The properties of elliptical galaxies are broadly consistent with simulated remnants of gas-rich mergers between spirals, motivating more detailed studies of the imprint of this formation mechanism on the remnant distribution function. Gas has a strong impact on the non-Gaussian shapes of the line-of-sight velocity distributions (LOSVDs) of the merger remnant, owing to the embedded disk that forms out of the gas that retains its angular momentum during the merger, and the strong central mass concentration from the gas that falls to the center. The deviations from Gaussianity are parametrized by the Gauss-Hermite moments h3 and h4, which are related to the skewness and kurtosis of the LOSVDs.

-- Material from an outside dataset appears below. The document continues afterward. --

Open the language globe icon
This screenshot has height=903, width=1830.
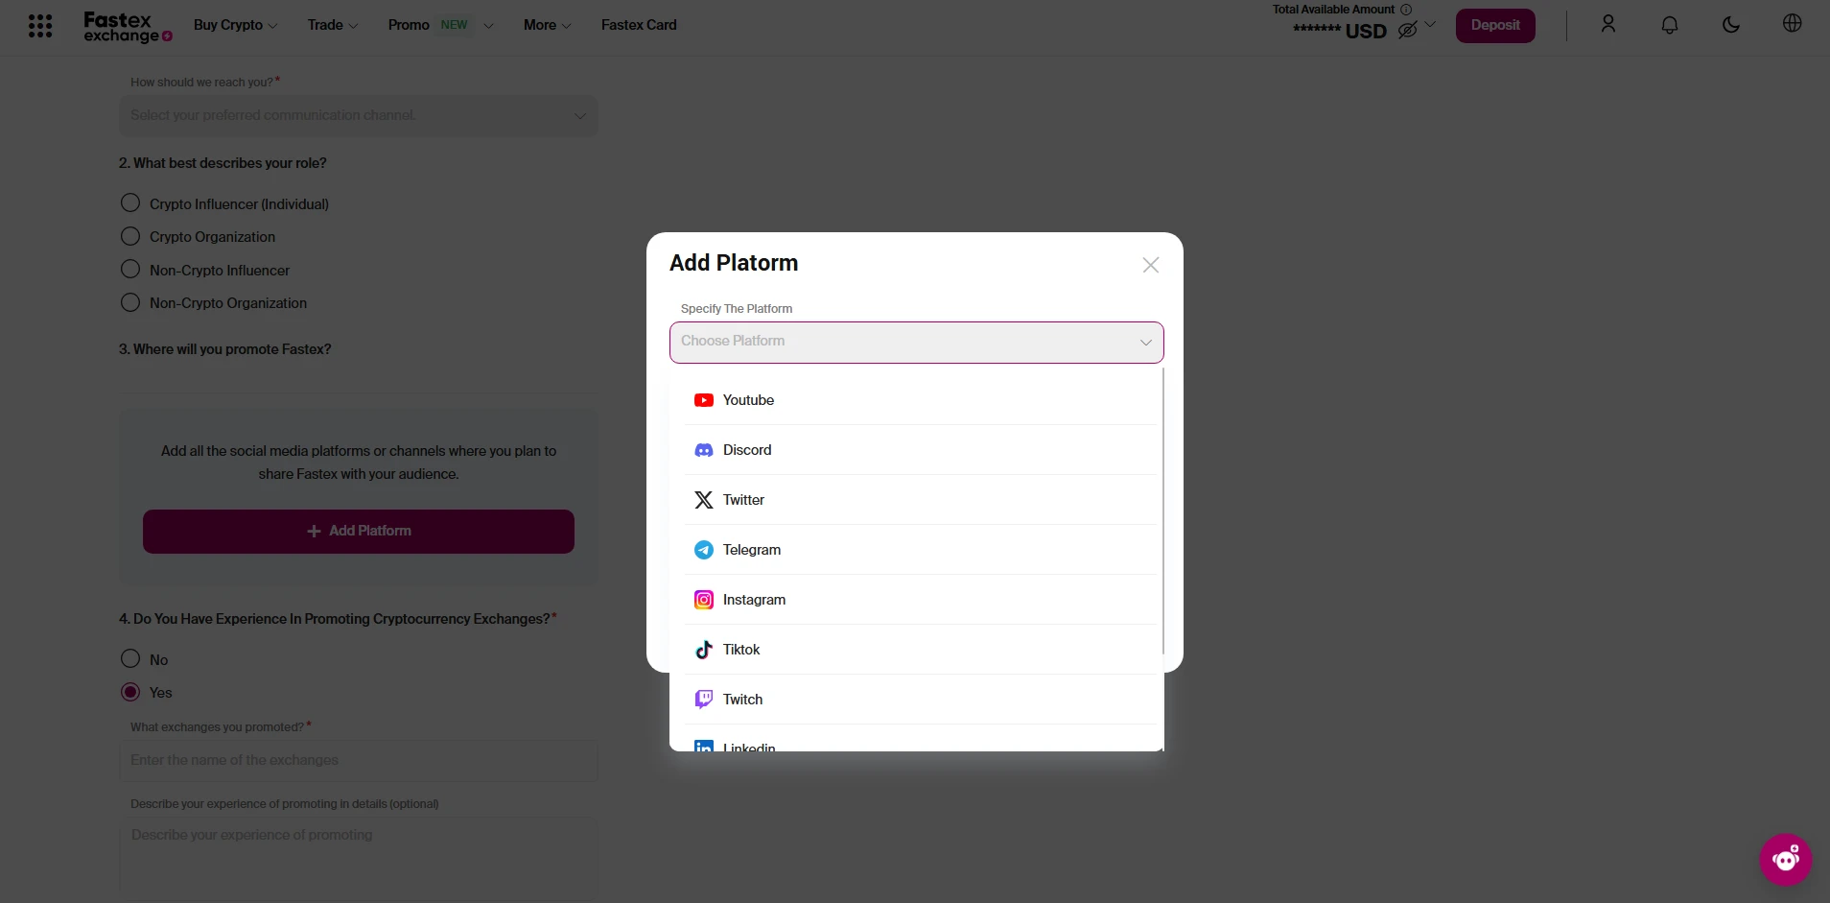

We quantify the dependence of the (h3,h4)-v/sigma relations on the initial gas fraction of the progenitor disks in 1:1 mergers, using Gadget-2 simulations including star formation, radiative cooling, and feedback from supernovae and AGN. For gas fractions fgas < ~15% the overall correlation between h3 and v/sigma is weak, consisting of a flat negatively correlated component arising from edge-on viewing angles plus a steep positively correlated part from face-on projections. The spread in v/sigma values decreases toward high positive h4, and there is a trend toward lower h4 as the gas fraction increases from 0 to 15%. For fgas > ~20% the (h3,4)- v/sigma distributions look quite different - there is a tight negative h3- v/sigma correlation, and a wide spread in v/sigma values at all h4, in better agreement with observations. Re-mergers of the high-fgas remnants (dry mergers) produce slowly rotating systems with nearly Gaussian LOSVDs. We explain all of these trends in terms of the underlying orbit structure of the remnants, as molded by their dissipative formation histories.